■ PROMPT ■
Would you please transcribe, exactly as written, the lines of the entries below starting at the one that holds "https://turkeconom.com/ (69, 2556)" and ending at the one that holds "literasi keuangan (42, 449)", both included?

■ RECORDS SHOWN ■
--------------------

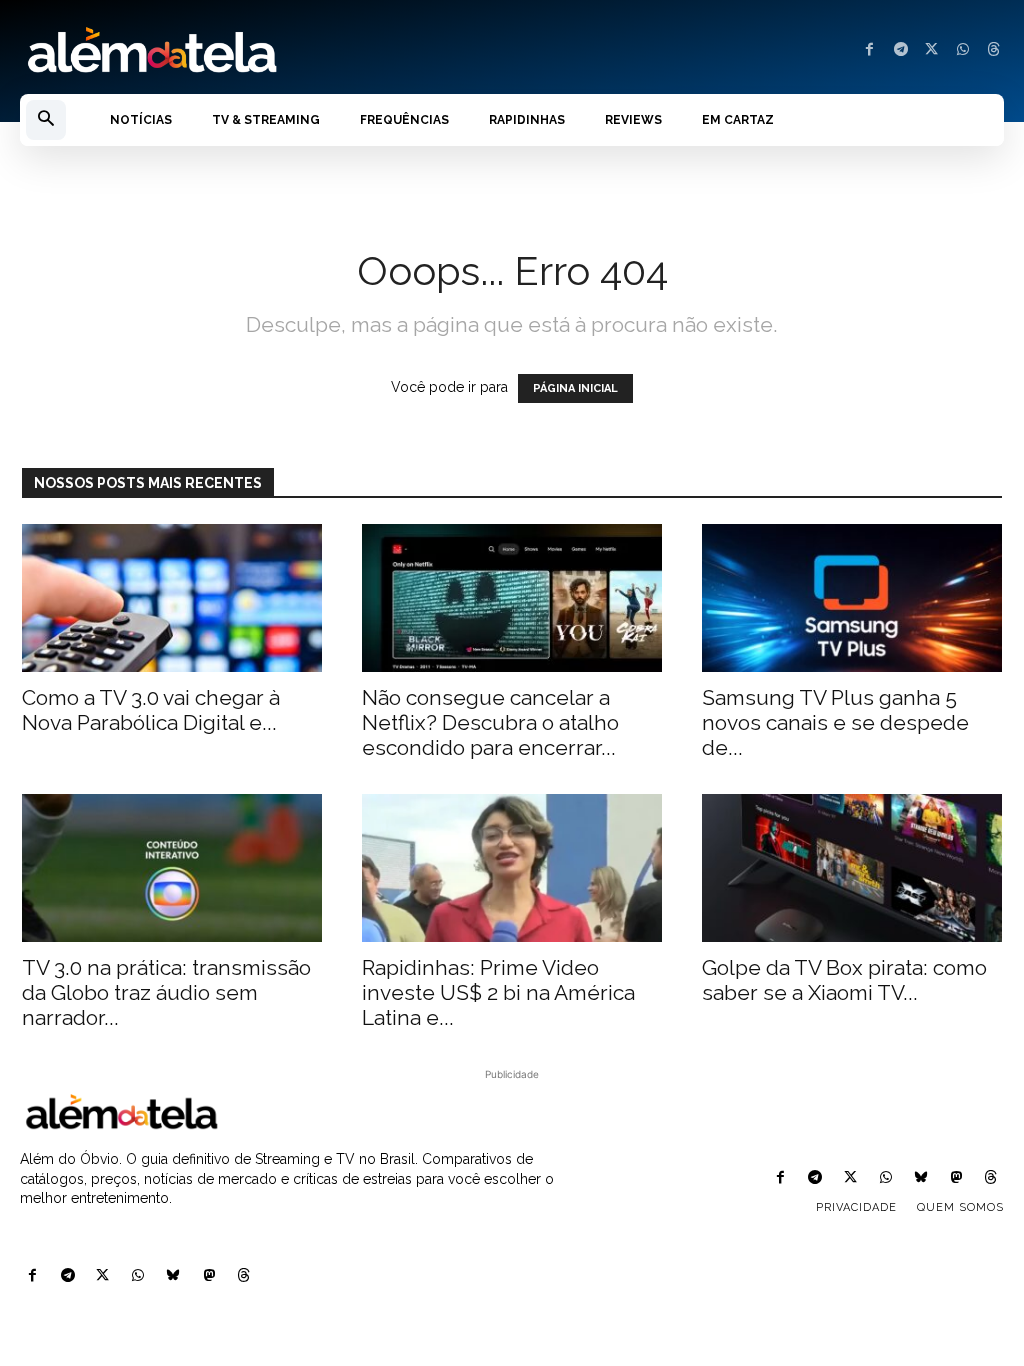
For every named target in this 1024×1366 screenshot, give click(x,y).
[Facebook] (869, 50)
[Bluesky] (173, 1276)
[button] (46, 120)
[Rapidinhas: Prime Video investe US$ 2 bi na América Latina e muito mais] (512, 868)
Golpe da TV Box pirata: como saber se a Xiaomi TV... (844, 980)
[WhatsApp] (962, 50)
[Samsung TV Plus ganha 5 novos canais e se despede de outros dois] (852, 598)
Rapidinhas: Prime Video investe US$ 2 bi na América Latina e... (498, 992)
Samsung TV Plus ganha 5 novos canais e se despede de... (835, 722)
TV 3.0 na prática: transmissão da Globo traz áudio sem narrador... (166, 992)
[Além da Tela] (256, 51)
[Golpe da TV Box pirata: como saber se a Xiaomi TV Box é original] (852, 868)
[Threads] (993, 50)
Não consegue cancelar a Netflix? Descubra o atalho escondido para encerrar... (490, 722)
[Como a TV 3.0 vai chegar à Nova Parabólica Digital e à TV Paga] (172, 598)
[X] (931, 50)
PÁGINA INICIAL (575, 388)
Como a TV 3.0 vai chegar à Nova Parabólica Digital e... (151, 710)
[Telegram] (900, 50)
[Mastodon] (208, 1276)
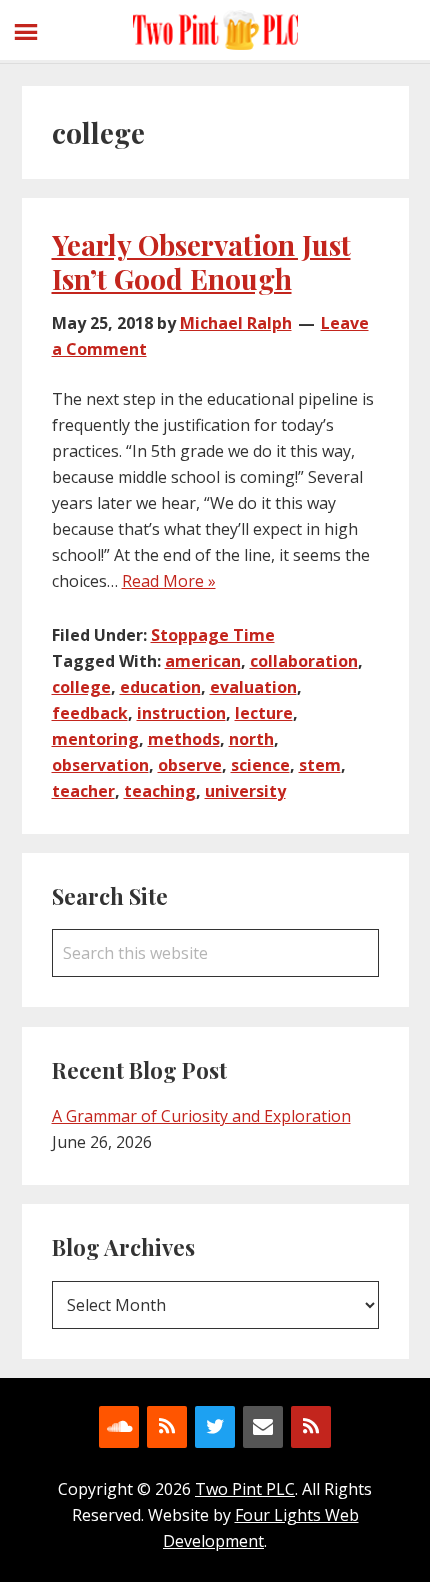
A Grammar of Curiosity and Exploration (201, 1116)
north (251, 739)
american (203, 661)
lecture (264, 713)
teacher (83, 791)
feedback (90, 713)
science (260, 765)
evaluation (253, 687)
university (245, 791)
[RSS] (167, 1427)
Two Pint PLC (215, 30)
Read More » (169, 581)
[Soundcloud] (119, 1427)
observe (190, 765)
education (160, 687)
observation (100, 765)
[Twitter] (215, 1427)
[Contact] (263, 1427)
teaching (160, 791)
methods (184, 739)
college (81, 687)
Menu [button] (30, 29)
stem (320, 765)
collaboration (304, 661)
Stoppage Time (213, 635)
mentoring (95, 739)
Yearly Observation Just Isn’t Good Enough (201, 261)
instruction (181, 713)
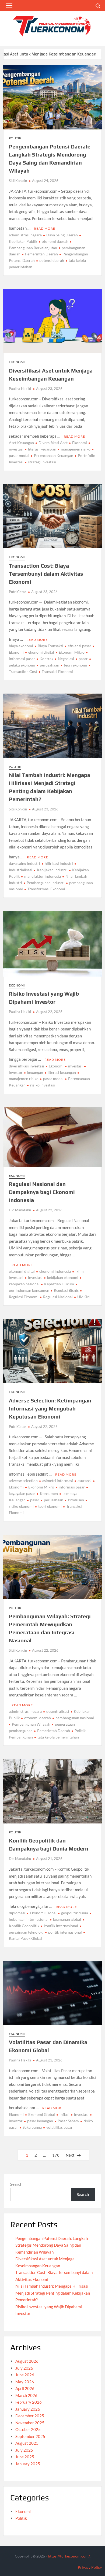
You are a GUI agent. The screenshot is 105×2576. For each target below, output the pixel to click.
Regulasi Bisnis (66, 1290)
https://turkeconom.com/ (69, 2556)
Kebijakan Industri (52, 870)
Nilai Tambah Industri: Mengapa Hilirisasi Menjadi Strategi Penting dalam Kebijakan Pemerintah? (52, 2293)
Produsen (76, 1500)
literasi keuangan (42, 449)
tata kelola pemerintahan (58, 1737)
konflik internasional (61, 1925)
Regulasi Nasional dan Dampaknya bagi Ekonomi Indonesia (42, 1192)
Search (16, 2184)
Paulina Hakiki (20, 388)
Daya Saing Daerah (62, 235)
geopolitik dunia (74, 1913)
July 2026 (24, 2368)
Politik (15, 138)
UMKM (83, 1296)
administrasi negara (25, 235)
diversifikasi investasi (26, 1066)
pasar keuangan (40, 2121)
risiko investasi (42, 1085)
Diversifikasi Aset (53, 442)
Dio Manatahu (20, 1210)
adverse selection (23, 1480)
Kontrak (46, 658)
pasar (83, 658)
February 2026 (28, 2402)
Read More (44, 228)
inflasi (64, 2114)
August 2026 (26, 2361)
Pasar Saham (68, 2121)
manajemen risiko (75, 449)
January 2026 (27, 2409)
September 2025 (30, 2436)
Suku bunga (32, 2127)
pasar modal (53, 1078)
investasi (75, 1066)
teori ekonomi (75, 665)
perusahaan (49, 665)
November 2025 (29, 2422)
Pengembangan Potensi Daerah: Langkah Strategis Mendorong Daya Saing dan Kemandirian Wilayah (51, 2245)
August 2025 (26, 2443)
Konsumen (49, 1493)
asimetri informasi (57, 1480)
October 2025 (28, 2429)
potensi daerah (51, 260)
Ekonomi (17, 362)
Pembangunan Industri (46, 882)
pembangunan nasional (74, 1717)
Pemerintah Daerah (41, 254)
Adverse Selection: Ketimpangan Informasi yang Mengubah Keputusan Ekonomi (50, 1408)
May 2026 (24, 2381)
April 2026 (24, 2388)
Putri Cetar (17, 592)
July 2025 (24, 2450)
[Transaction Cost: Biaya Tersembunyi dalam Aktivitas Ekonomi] (76, 53)
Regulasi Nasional (58, 1296)
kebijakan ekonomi (62, 1277)
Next (70, 2155)
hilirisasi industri (59, 863)
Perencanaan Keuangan (53, 455)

--------------------

■ PROBLEM SOLUTION ■
https://turkeconom.com/ (69, 2556)
Kebijakan Industri (52, 870)
Nilai Tambah Industri: Mengapa Hilirisasi Menjadi Strategi Penting dalam Kebijakan Pemerintah? (52, 2293)
Produsen (76, 1500)
literasi keuangan (42, 449)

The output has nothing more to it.